## [RECORD SET]
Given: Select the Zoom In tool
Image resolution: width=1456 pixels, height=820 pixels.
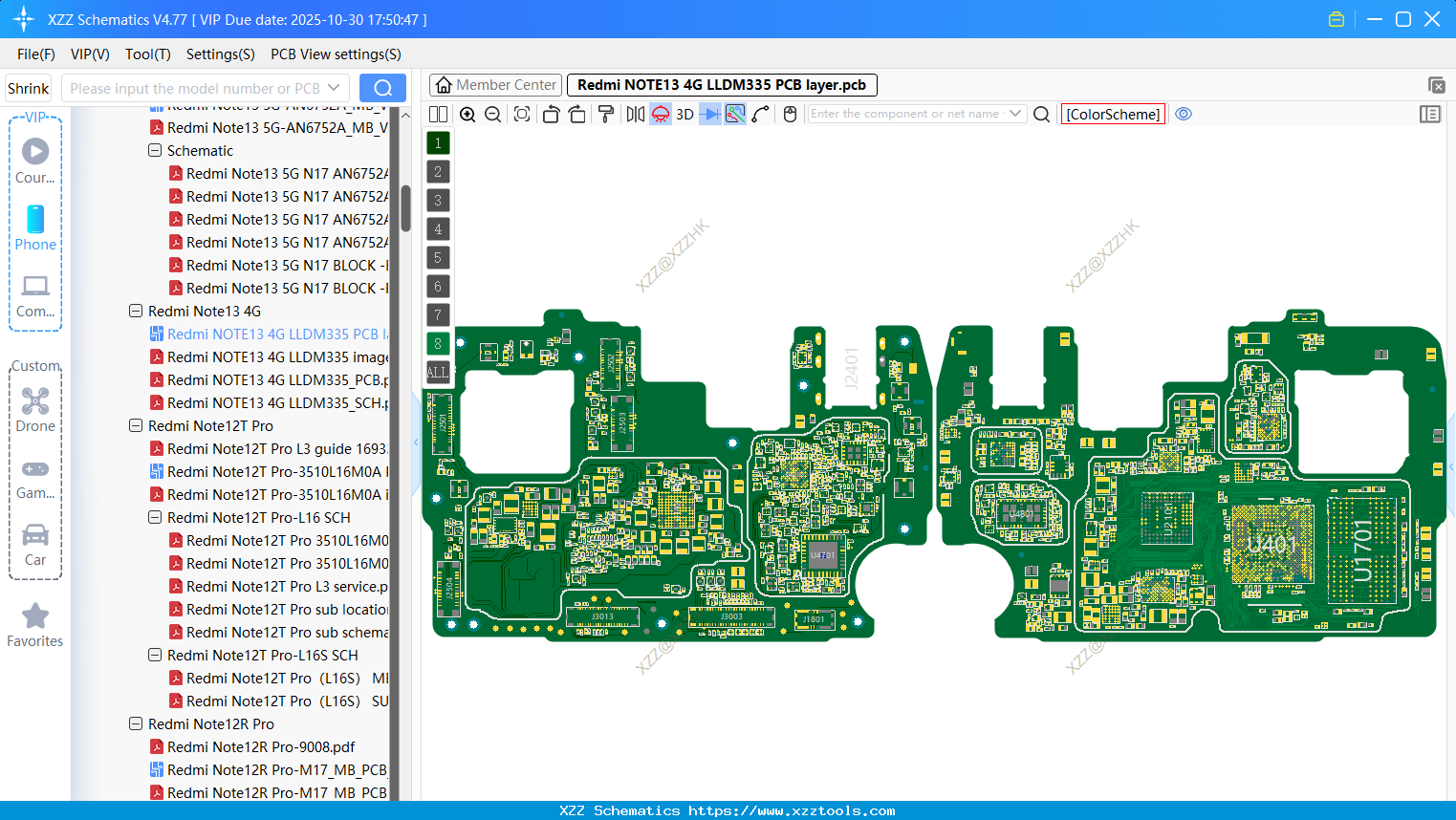Looking at the screenshot, I should (467, 114).
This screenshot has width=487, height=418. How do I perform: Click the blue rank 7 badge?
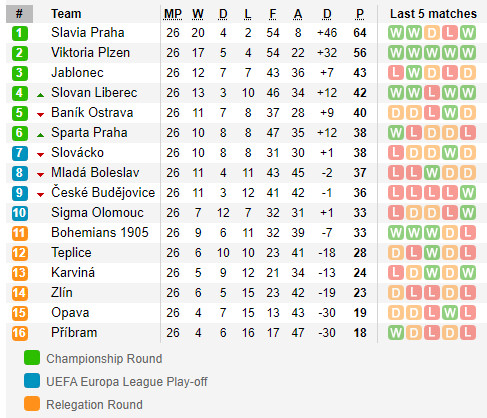(x=20, y=153)
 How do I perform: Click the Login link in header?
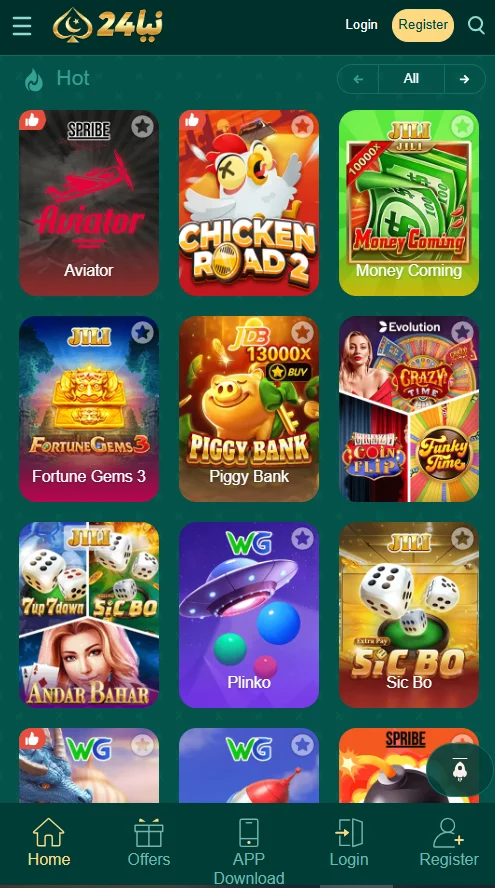coord(361,25)
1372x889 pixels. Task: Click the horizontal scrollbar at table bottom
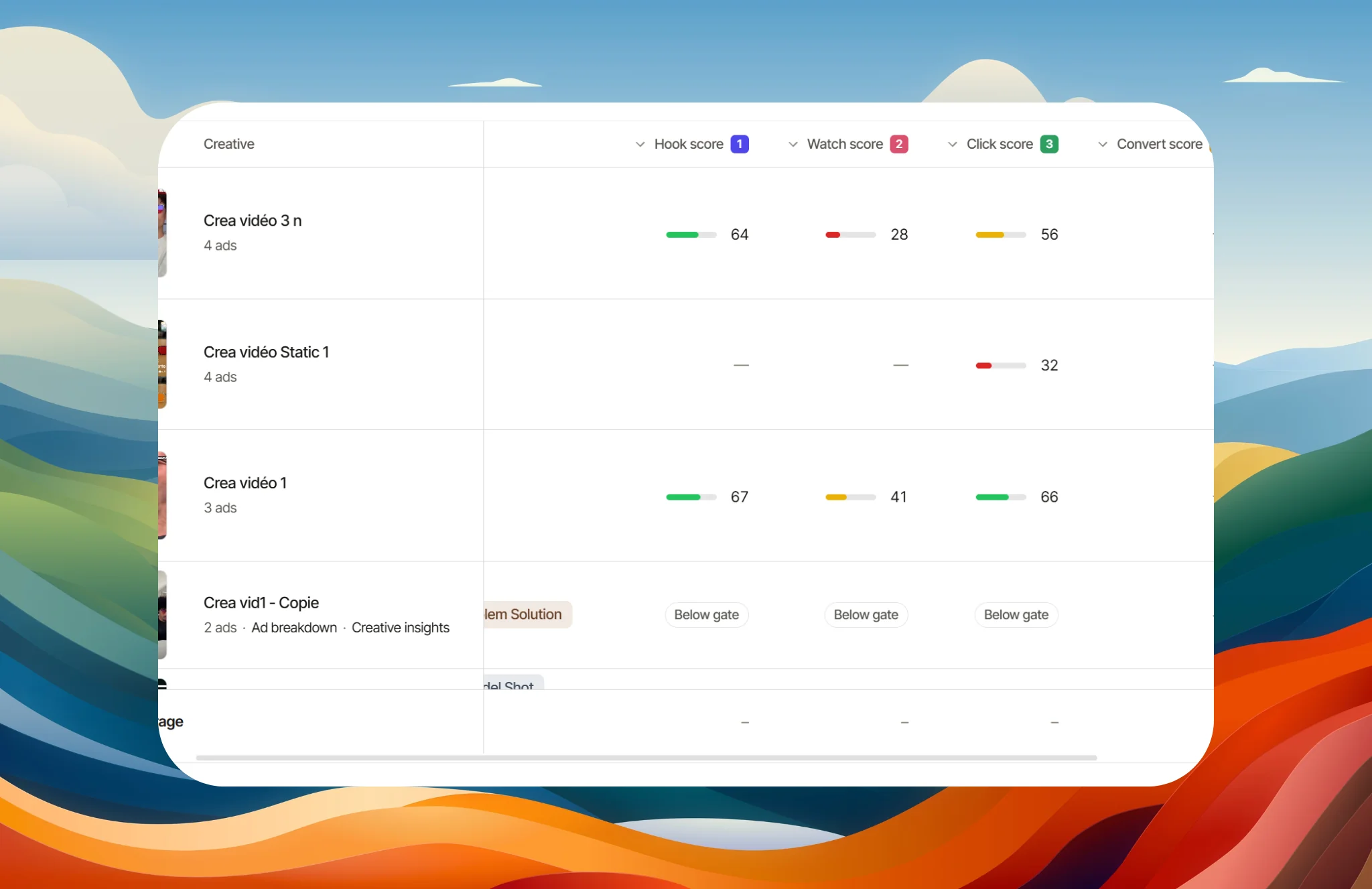pos(646,758)
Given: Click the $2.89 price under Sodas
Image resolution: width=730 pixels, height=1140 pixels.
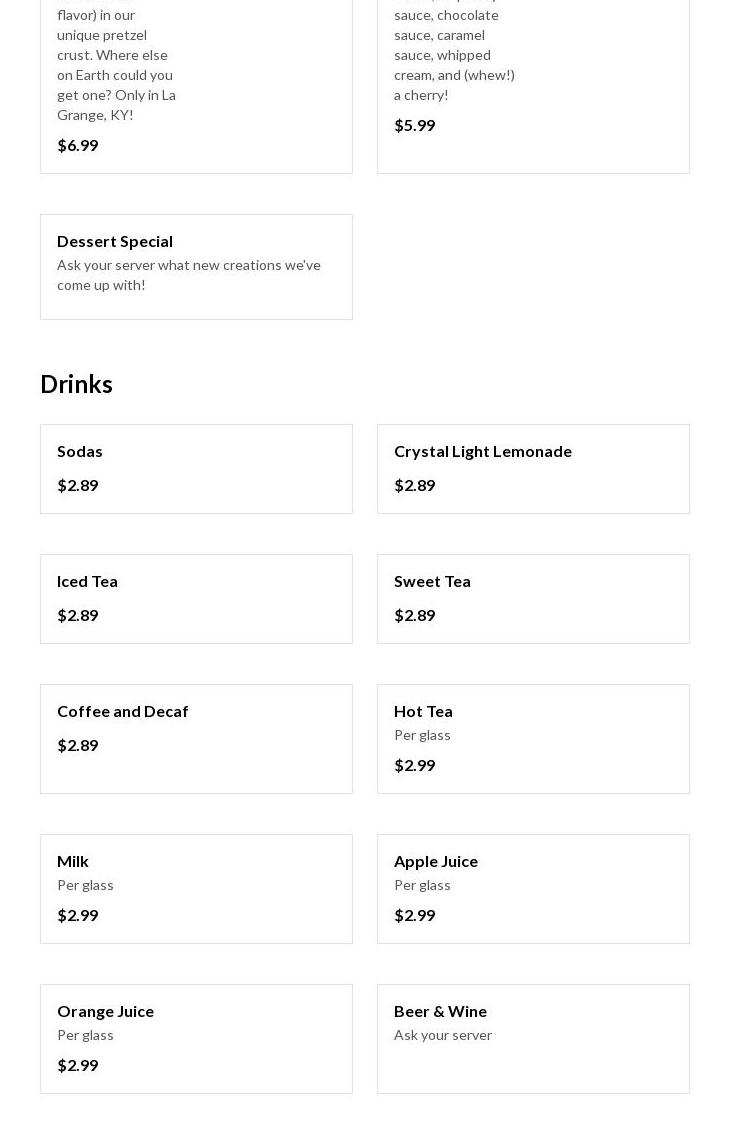Looking at the screenshot, I should tap(78, 485).
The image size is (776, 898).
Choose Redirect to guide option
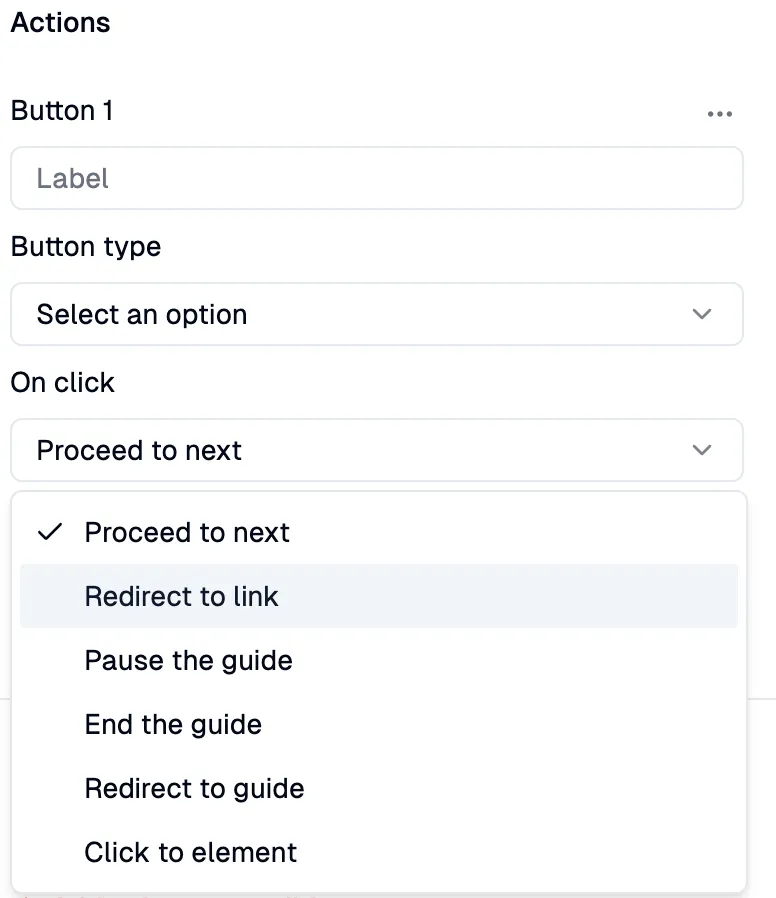194,788
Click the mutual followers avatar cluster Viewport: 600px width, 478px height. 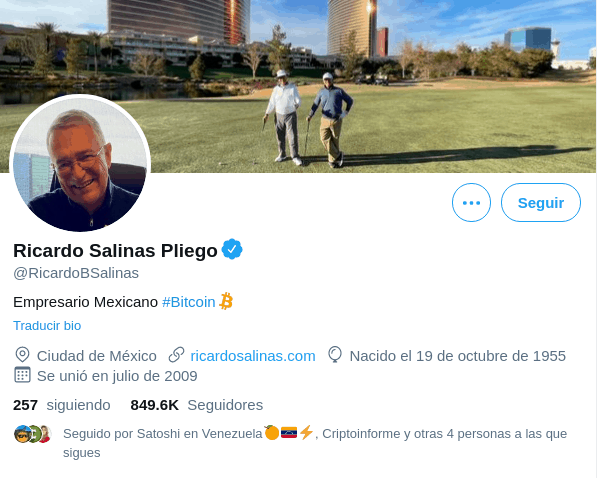coord(33,434)
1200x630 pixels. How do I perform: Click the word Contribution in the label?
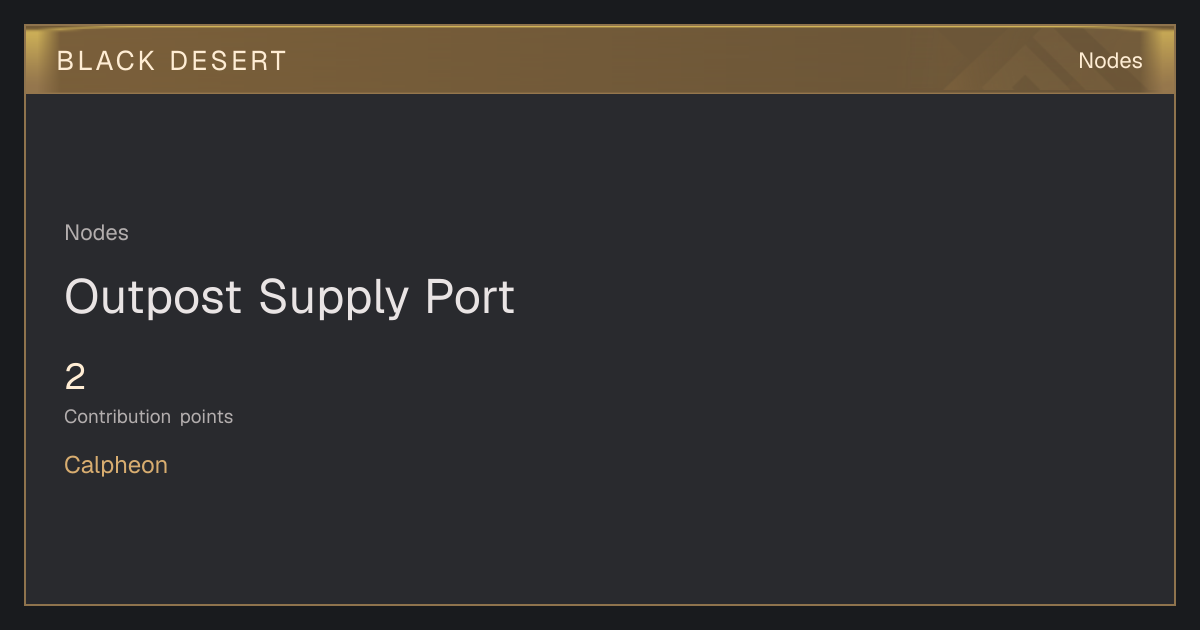(118, 417)
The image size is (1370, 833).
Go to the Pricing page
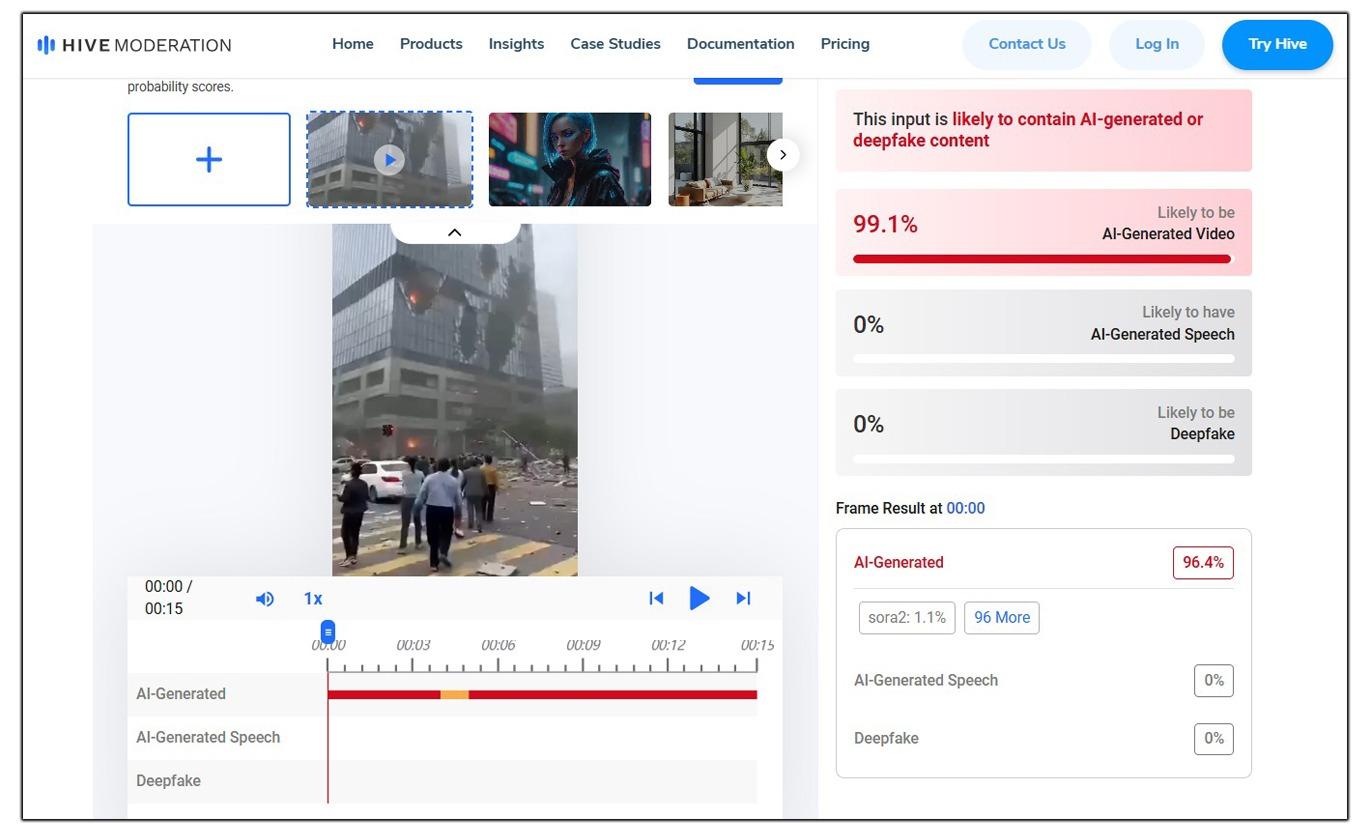845,44
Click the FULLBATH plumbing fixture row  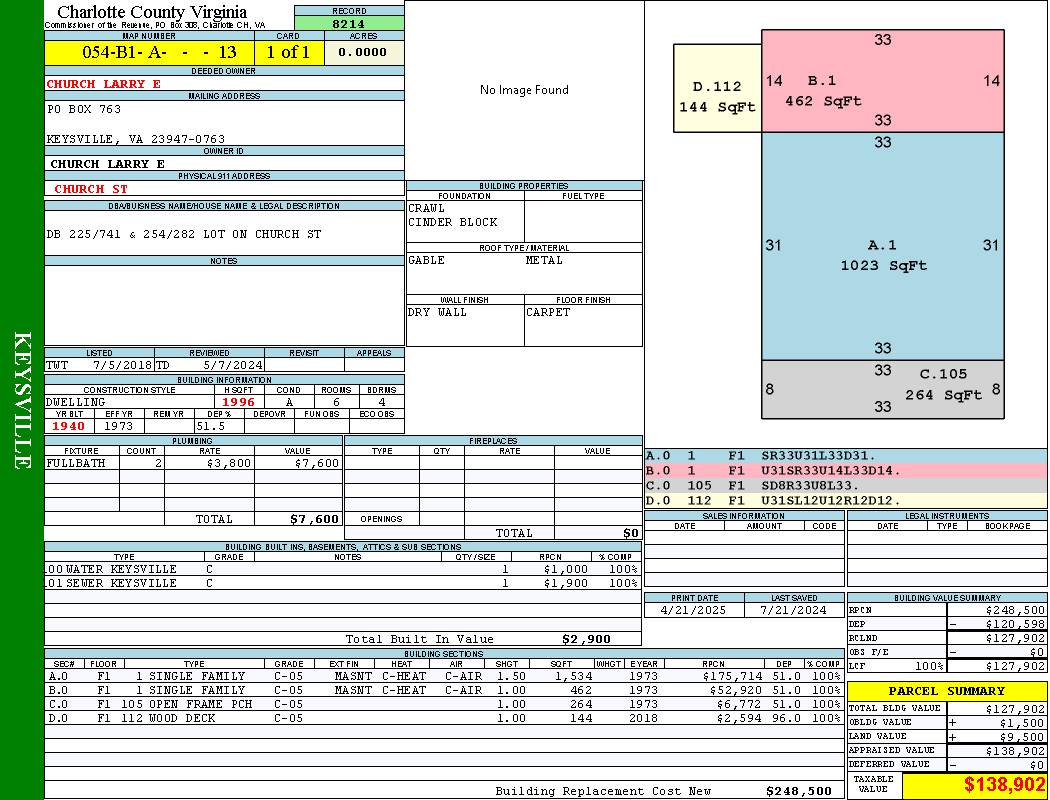click(193, 464)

## [WORK REQUEST]
When copying from the data above, begin at the line containing "How do I perform: Click the Login" and end at the line containing "Given: Click the $2.89 price under Sodas"; return those lines exactly and leave all pictures behind.

## [RESPONSE BELOW]
 How do I perform: Click the Login link in header?
coord(361,25)
1372x889 pixels. Task: Click the horizontal scrollbar at table bottom
pos(646,758)
Given: Click the $2.89 price under Sodas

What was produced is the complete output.